The state of Texas adopted death by lethal injection in 1977. The first prisoner was lethally injected on December 7, 1982. His last words were, “I, at this very moment, have absolutely no fear of what may happen to this body… Verily unto Allah do we belong, verily unto him do we return. Be strong.” Since then, 559 other inmates have been lethally injected by the Texas Department of Criminal Justice.
In this project I explore the word frequency and sentiments of the last statements made by inmates before their execution on Death Row. I hypothesize that the frequency of positive words spoken by death row inmates in their last statements will be at least five percent higher than the frequency of negative words in last statements. After all, who wants their last words on Earth to be negative? Additionally, I hypothesize that the top five most commonly used words will all be assigned a positive sentiment by the bing lexicon.
The original dataset used for this project contains information about criminals executed by the Texas Department of Criminal Justice from 1982 to November 8, 2017. The dataset used from Kaggle was slightly out of date, so I added 15 new observations available from the Texas Department of Criminal Justice website to the existing 545 observations in the dataset from Kaggle. The data compiled and used in this project was last updated on March 1, 2019 and contains 560 observations. The last statements varied greatly in length, from 0 words (the 116 inmates who chose not to give a last statement) to 1,292 words. Twenty percent of death row inmates decided not to give a last statement. The average number of words inamtes used in inmates’ last statements was 112 and the median was 78.5 words. Find how I calculated this and made my variables below.
library(tidyverse)
library(tidytext)
library(dplyr)
#load dataset
lastWords <- read_csv("lastwords.csv")
#find occurance of no last statement
lastWords %>%
filter(LastStatement == "None")->tidyNone
#what is the number of words in each statement?
lastWords %>%
filter(!LastStatement %in% "None") %>%
mutate(numWords = (lengths(gregexpr("\\W+", LastStatement)) + 1)) -> lastwords2
#average number of words said
mean(lastwords2[["numWords"]])
#range of number of words said
range(lastwords2[["numWords"]])
#median of number of words said
median(lastwords2[["numWords"]])
I first found the words most frequently used by inmates in their last statements before execution and graphed all the words in a word cloud. I graphed the top 15 words in a bar chart. See my code and visualization below.
tidyLastWords <- lastWords %>%
unnest_tokens(word, LastStatement)
#get rid of stop words
tidyLastWords %>%
anti_join(stop_words) %>%
count(word, sort = TRUE) ->tidyLastWordsSorted
#make bar chart of top 15 last words
tidyLastWordsSorted %>%
top_n(15) %>%
ggplot(aes(reorder(word, n), n)) + geom_col(fill= "#00BA38") + coord_flip() +
labs(y = "Word Frequency", x = "Word",
title = "Frequency of Top 15 Words") +
theme(plot.title = element_text(hjust = 0.5)) +
theme(axis.text=element_text(size=15),
axis.title=element_text(size=20,face="bold"),
plot.title=element_text(size=18,face="bold")) -> top15
top15
#word cloud of last words
library(wordcloud2)
wordcloud2(tidyLastWordsSorted, size= 1.5)
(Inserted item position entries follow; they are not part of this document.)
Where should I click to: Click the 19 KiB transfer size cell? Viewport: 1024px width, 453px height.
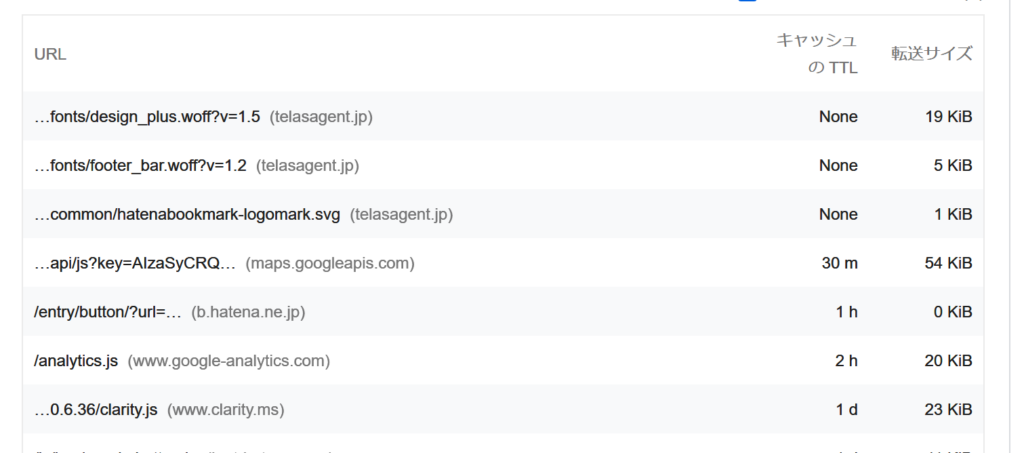point(948,117)
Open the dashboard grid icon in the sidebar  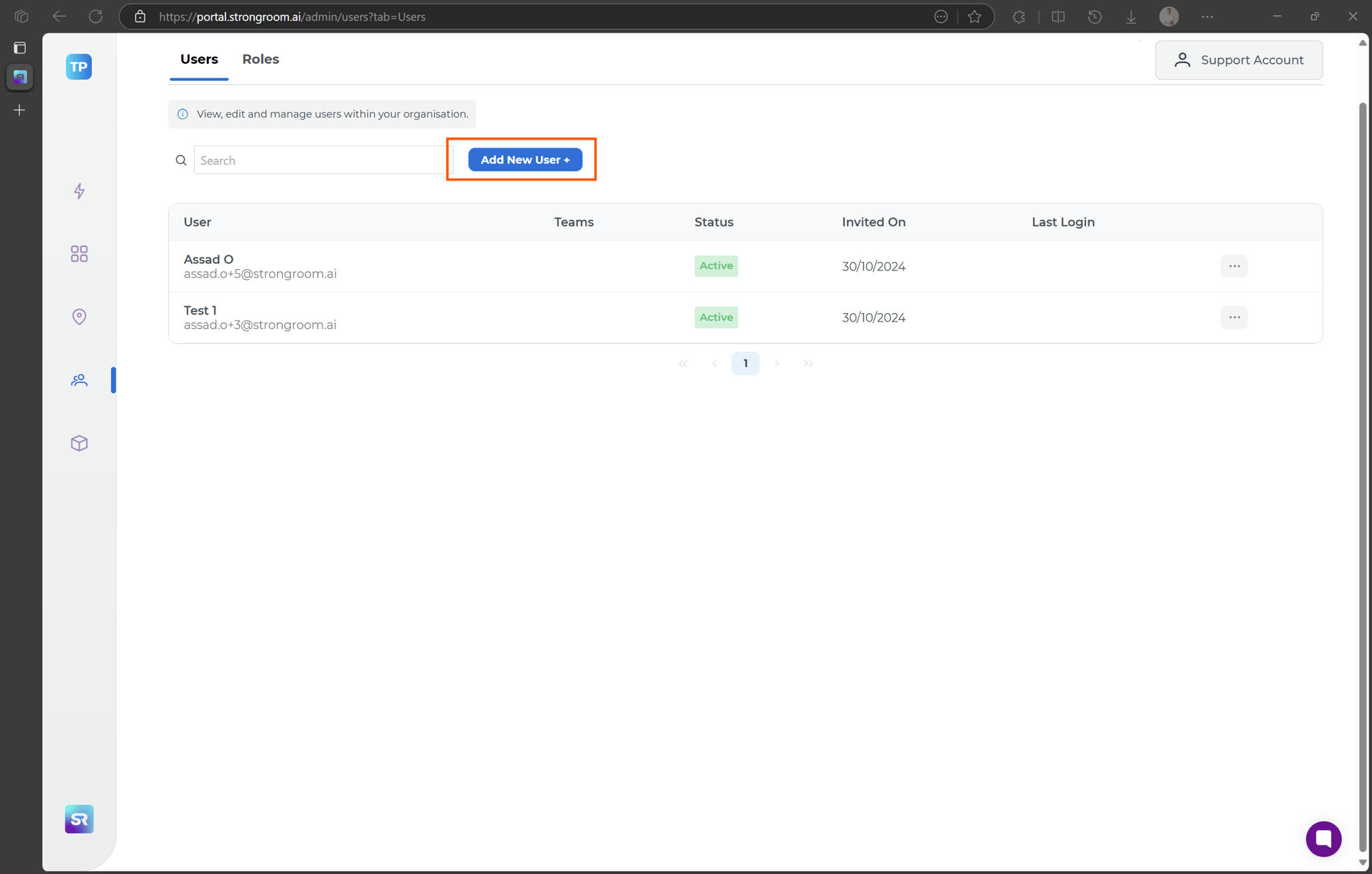(79, 253)
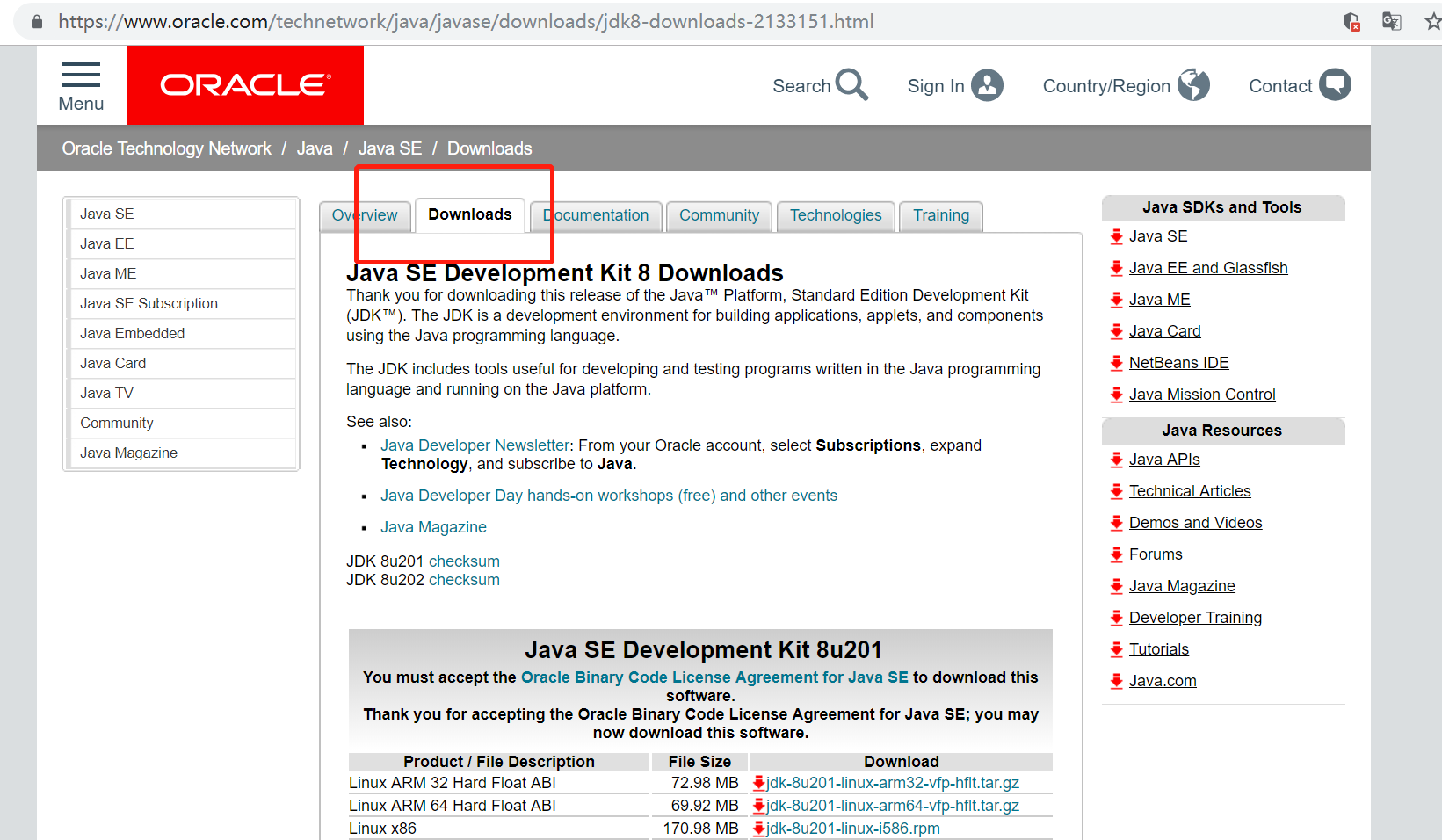Open the hamburger Menu icon
This screenshot has height=840, width=1442.
(80, 76)
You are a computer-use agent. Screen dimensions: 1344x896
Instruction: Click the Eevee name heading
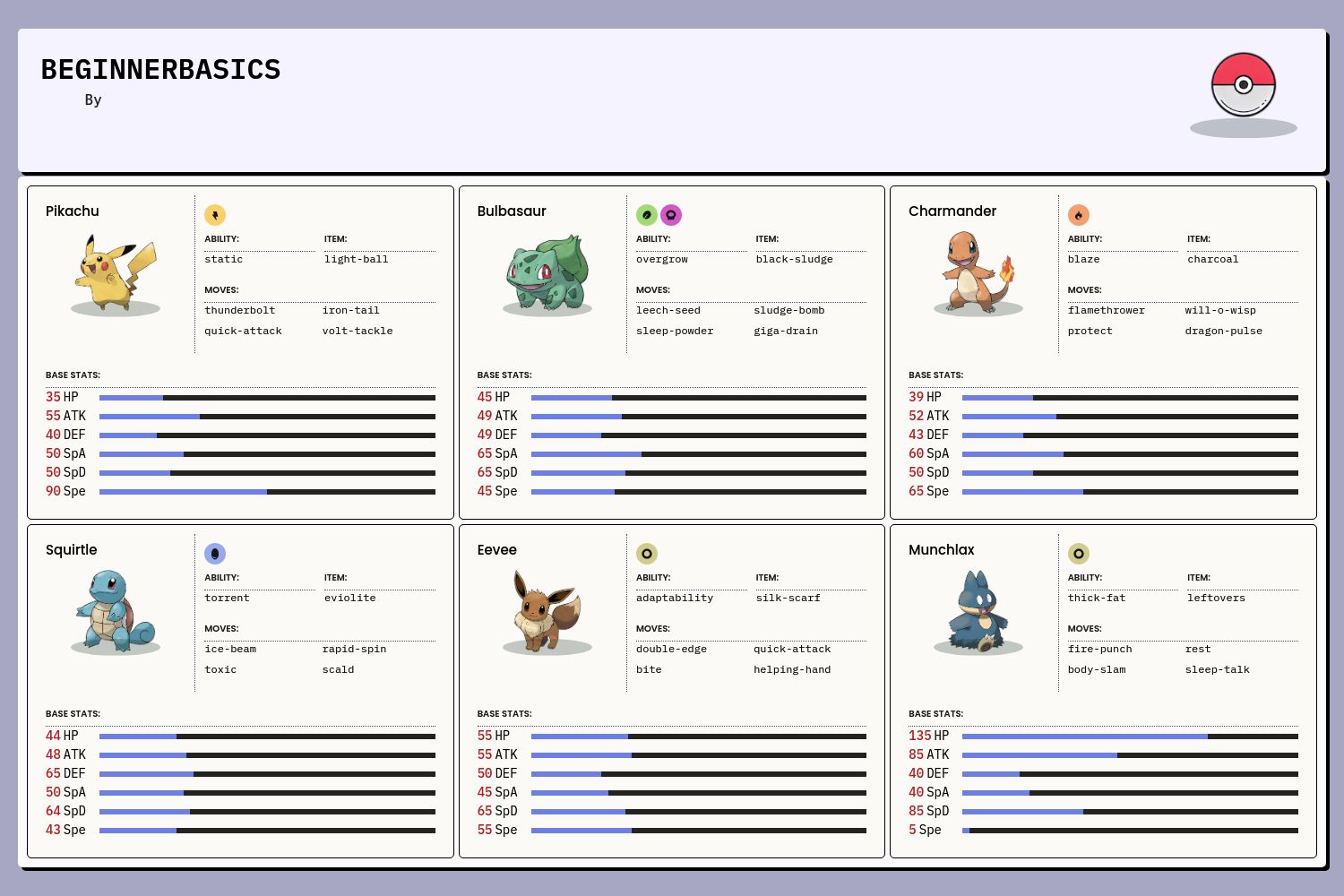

The top five words - love, family, God, life, and hope - appear to be strikingly positive for an inmate facing imminent death. Love, by far the most commonly used word, appeared 799 times. The word family was used 361 times, God 243 times, life 168 times, and hope 167 times.
I then visualized the overall sentiment of the last statements of all inmates who gave a last statement. I used the bing lexicon to assign words either a positive of negative sentiment.
#get bing sentiments
LWSentiment <- tidyLastWords %>%
inner_join(get_sentiments("bing")) %>%
count(word, sentiment, sort = TRUE) %>%
ungroup()
#create variable for overall positive and negative
bingLWpos <- subset(LWSentiment, sentiment == "positive")
bingLWneg <- subset(LWSentiment, sentiment == "negative")
# group and count
LWSentiment2 <- LWSentiment %>% group_by(sentiment) %>% count(sentiment) %>% ungroup()
#graph
LWSentiment2 %>%
ggplot(aes(sentiment, n)) +
geom_col(show.legend = FALSE) +
geom_col(data = bingLWneg, fill = "#F8766D") +
geom_col(data = bingLWpos, fill = "#00BFC4") +
labs(title = "Sentiment of Last Words") +
labs(y = "Frequency") +
labs(x = "Sentiment") +
coord_flip() +
theme(plot.title = element_text(hjust = 0.5)) +
theme(axis.text=element_text(size=15),
axis.title=element_text(size=20,face="bold"),
plot.title=element_text(size=18,face="bold"))
I found that, overall, not just in the top 15 words, the sentiment of the inmates’ last statements was more positive than negative. Inmates used 2,925 positive words and 1,589 negative words in their last statements.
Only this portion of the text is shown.